# Stored items from a collection
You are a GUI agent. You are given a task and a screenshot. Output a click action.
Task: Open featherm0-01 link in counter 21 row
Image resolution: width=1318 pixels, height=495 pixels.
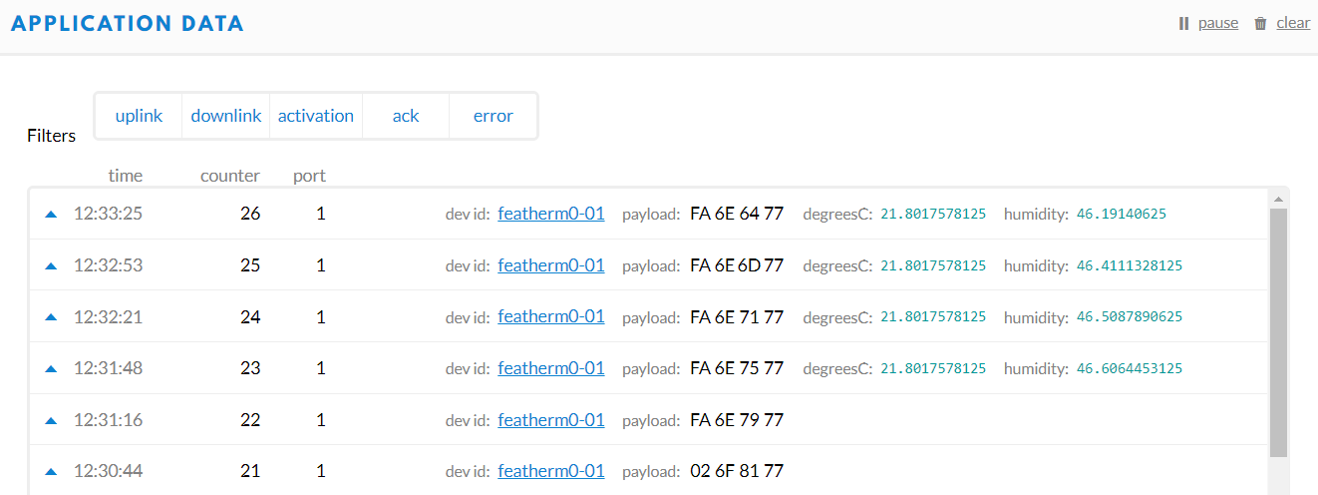551,471
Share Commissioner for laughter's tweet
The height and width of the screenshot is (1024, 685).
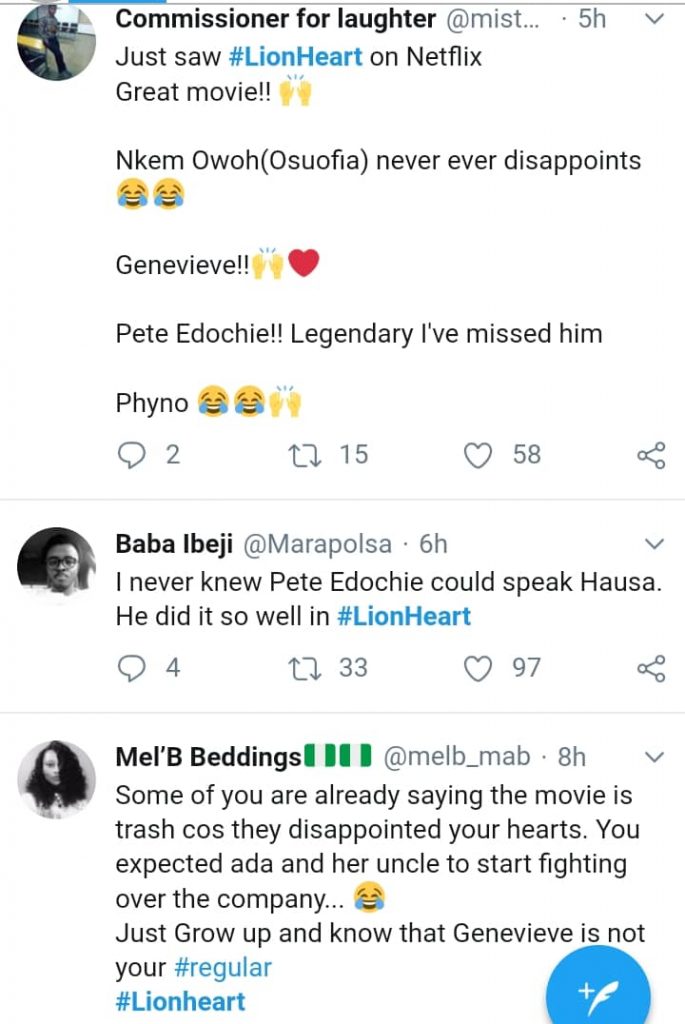[x=651, y=456]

# Task details
The result should be an exact repetition of all the records. Drop the pictures.

# Final answer
You are a GUI agent. You are given a task and a screenshot. Output a click action.
Task: Open featherm0-01 link in counter 21 row
Image resolution: width=1318 pixels, height=495 pixels.
551,471
Share Commissioner for laughter's tweet
The height and width of the screenshot is (1024, 685).
[x=651, y=456]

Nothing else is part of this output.